THEILHEIM

Standpunkt: Zweiter Schritt vor dem ersten

Zusammen kann man an Fördergelder kommen, an die eine Kommune allein schlecht kommt: Gelder aus den noch immer relativ gut gefüllten Fördertöpfen der EU. Das haben die Gemeinden rund um das Gelände der Landesgartenschau 2018 am Hubland in Würzburg erkannt. Das erste und derzeit einzige Projekt, das Theilheim und Randersacker sich bisher aus den gesammelten Ideen hierfür ausgesucht haben, ist der beide Orte verbindende Radweg. Nur ein Projekt, aber ein wichtiges - für die Bürger der beiden Kommunen und alle die den Lückenschluss im Radwegenetz vermissen. In den vergangenen Sitzungen hat der Gemeinderat Theilheim bereits erste Beschlüsse gefasst. Das zeigt, dass man es wohl ernst meint mit dem Radweg.

Wie ernst allerdings soll man einen Beschluss nehmen, der den zweiten Schritt geht, bevor der erste gemacht ist? Der ein Stück der Trasse endgültig auf ein Flurstück festlegt, bevor überhaupt geklärt ist, wie der gesamte Weg grundsätzlich möglich und machbar ist?

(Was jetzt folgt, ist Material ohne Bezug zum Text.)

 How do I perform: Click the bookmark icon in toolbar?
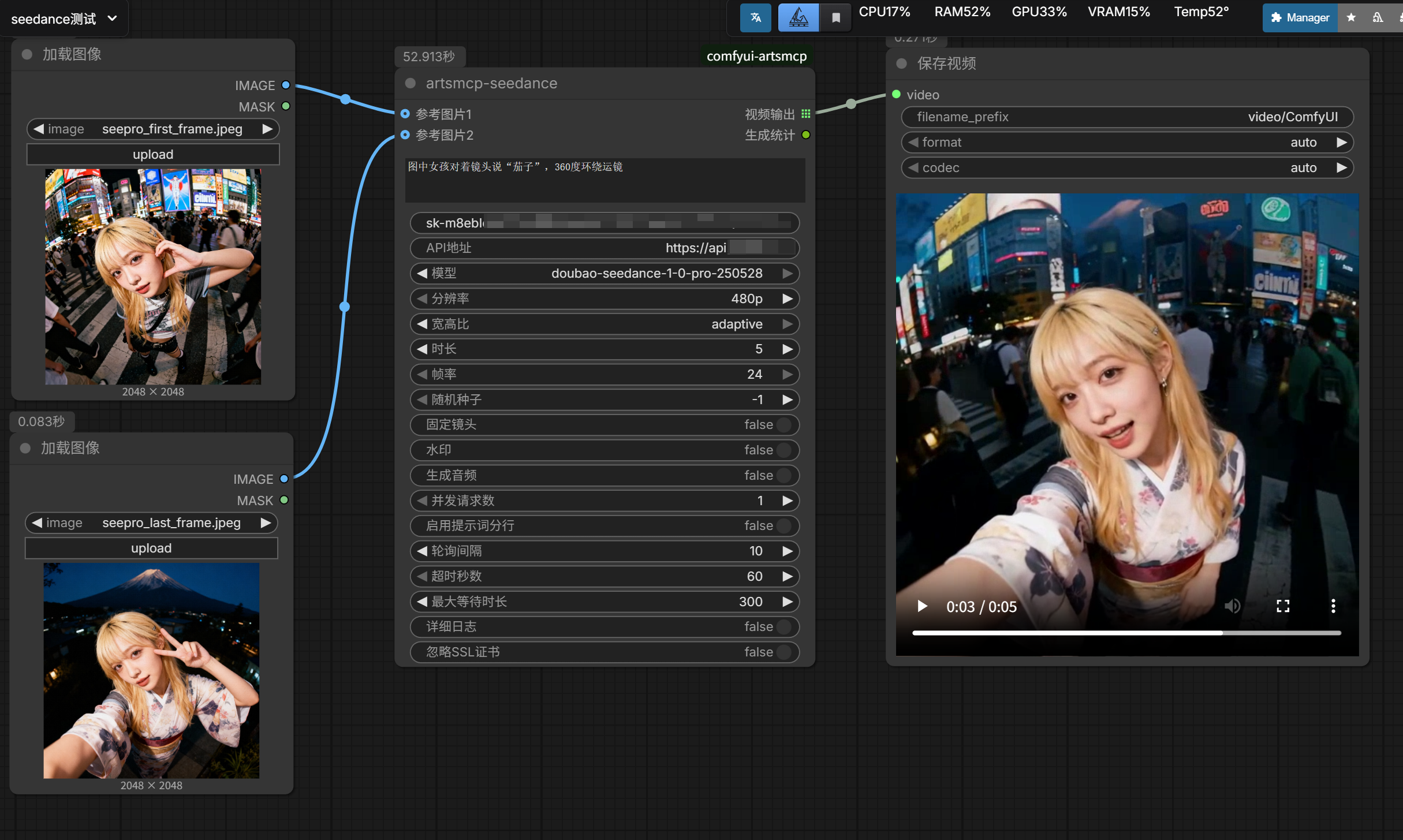pos(835,17)
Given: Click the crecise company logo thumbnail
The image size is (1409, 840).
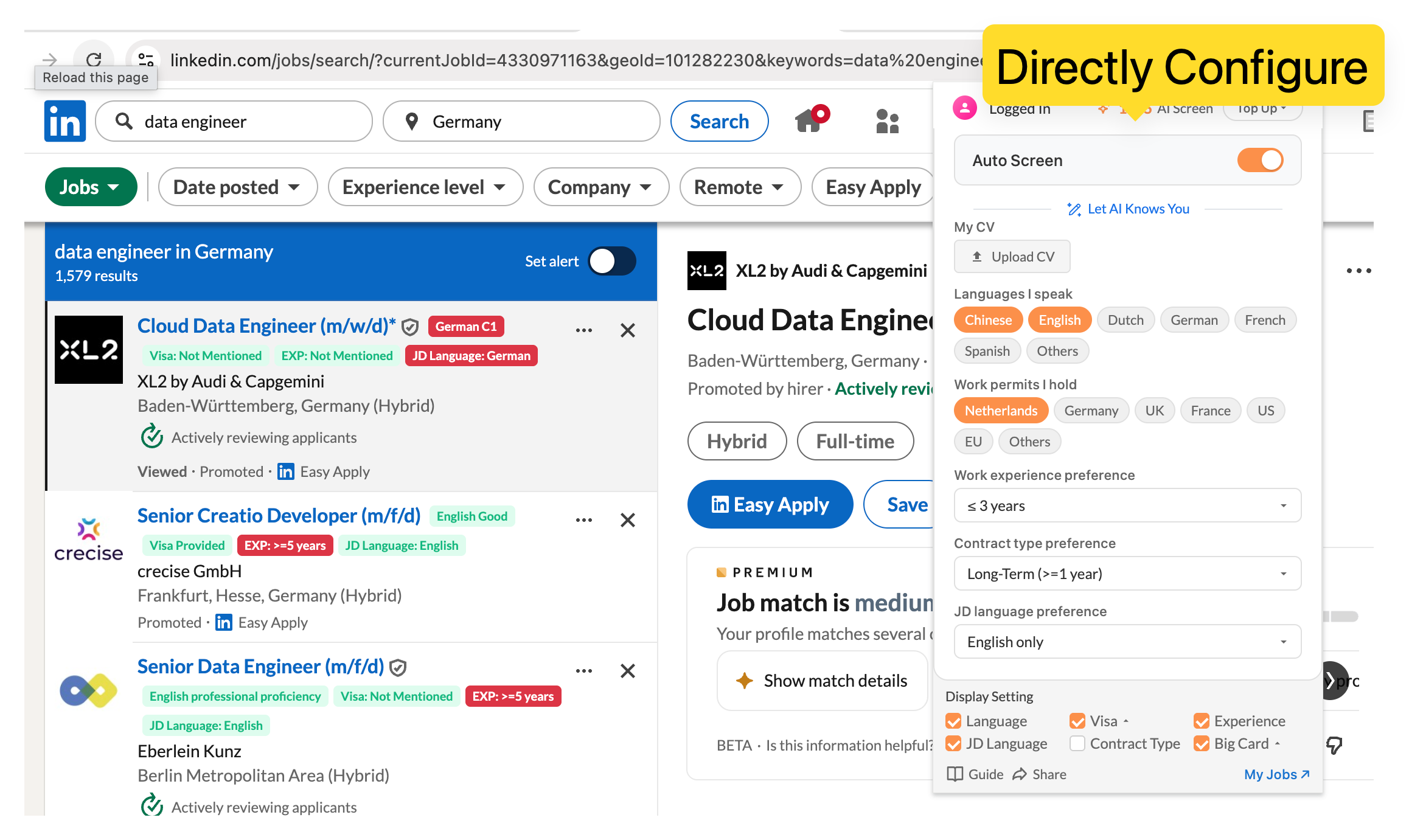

Sinnvoller wäre es gewesen, da hat die Bürgerinitiative Pro Radweg völlig recht, möglichst schnell konkrete Schritte für eine gemeinsame, förderfähige Planung in die Wege zu leiten. Alles andere ist zielloser Aktionismus oder der Versuch, Fakten zu schaffen, bevor man miteinander redet. Beides schadet eher als es nützt.